OK ! time to come clean. I've been a resident of utah for less than three years, and stumbled upon this forum 2 years ago. I think it's awsome, but i being a novice fisherman and not too familiar with the area have not had anything post-worthy to share. But the time has come to come out of the shadows. I've been needing a nature fix and some quality time with my oldest boy so i took some time off work, and my boy drove up from Vegas so we took off for a 4 day road trip with some float tubes, a tent, a cooler full of food and of course our poles.
Started off thursday morning with a drive up Fairview Canyon, stopped at Cleavland to set up for the night put the tubes in the water and kicked for couple of hours untill the wind came up, got skunked.
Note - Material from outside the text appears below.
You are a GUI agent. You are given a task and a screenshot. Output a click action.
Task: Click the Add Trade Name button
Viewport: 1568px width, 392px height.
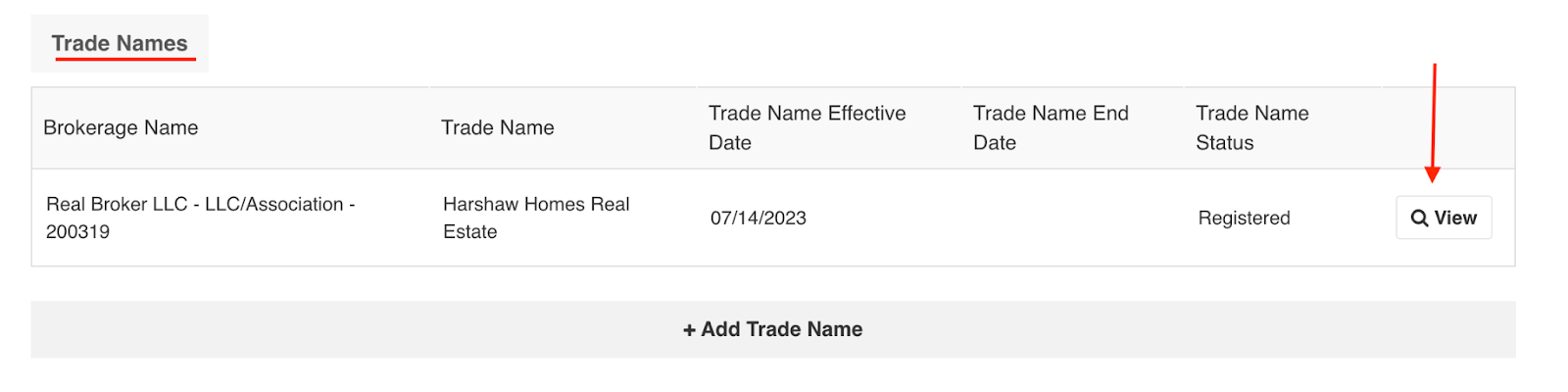773,329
( The " W " did not stop blowing until sat. night. But we pressed foward determined not to let it keep us from achieving our goal ) That afternoon we took off to find a spot to wash off the skunk. Miller's flat was too windy, funny thing happened though, found a little black pug running down the middle of the road just as fast as his little dog could run but there was no one around within a half mile or more so we stopped and picked him up and decided to set out to find his owners. No one around the area would claim him a few minutes later a truck came flying up the road and started going around talking to people along the shore so we figured he was our guy. to make a long story short he got his pup back and the wife ( or girlfriend ) was very happy. I think it was one of those " did you get the dog ? no i thought you did senario's) So after that little escapade we kept driving , found Potters Pond too look promising which it was. Put the tubes in about 4 pm. by 6 we both had landed at least 20 fish each. Most of course were planters but they were fat and healthy and were a blast to catch. I did manage to land one 16 incher and a couple of albino's, my landed one nice 14 incher. 
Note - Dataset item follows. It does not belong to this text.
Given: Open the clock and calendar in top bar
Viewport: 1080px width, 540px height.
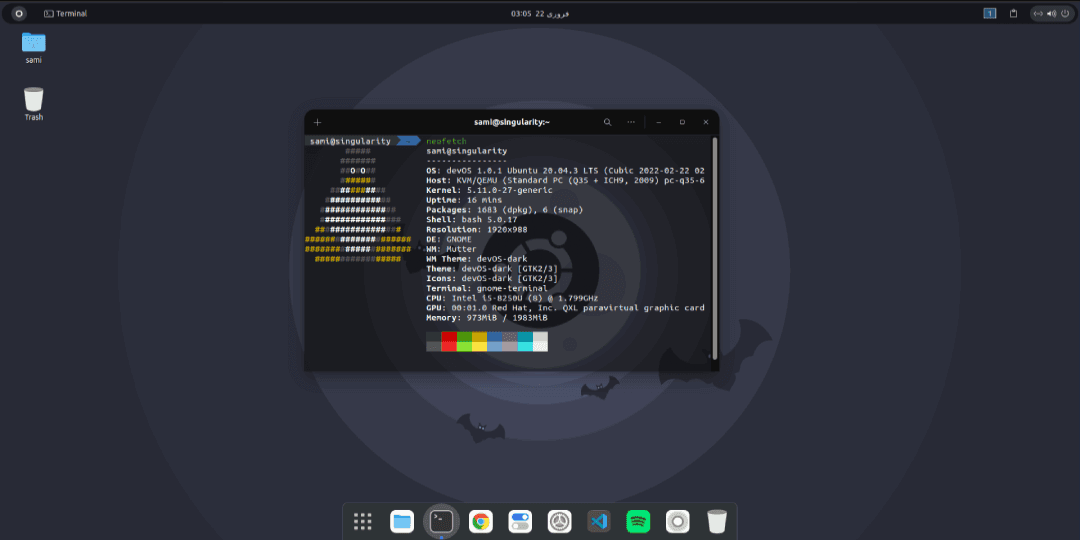Looking at the screenshot, I should pyautogui.click(x=540, y=13).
The next morning we hit Electric, again SKUNK ! So we headed for the boulder's. Not knowing the area and just going on some vauge directions we ended up on some nasty road out of Teasdale that eventually led us to Donkey Res. I'm sure I'm not defulging any real secrets but we found this spot to be very hard to get to by truck but well worth the effort. Had a great time dispite the " W ". we caught countless of the most colorfull brookies i've ever seen but none of any real size. 
Sunday stopped at a little creek along the highway between Otter Creek to give my boy a crack at stream fishing. We caught several little Cutts and Browns including one almost as big as the spinner it was caught on, those little guy's are sure agressive.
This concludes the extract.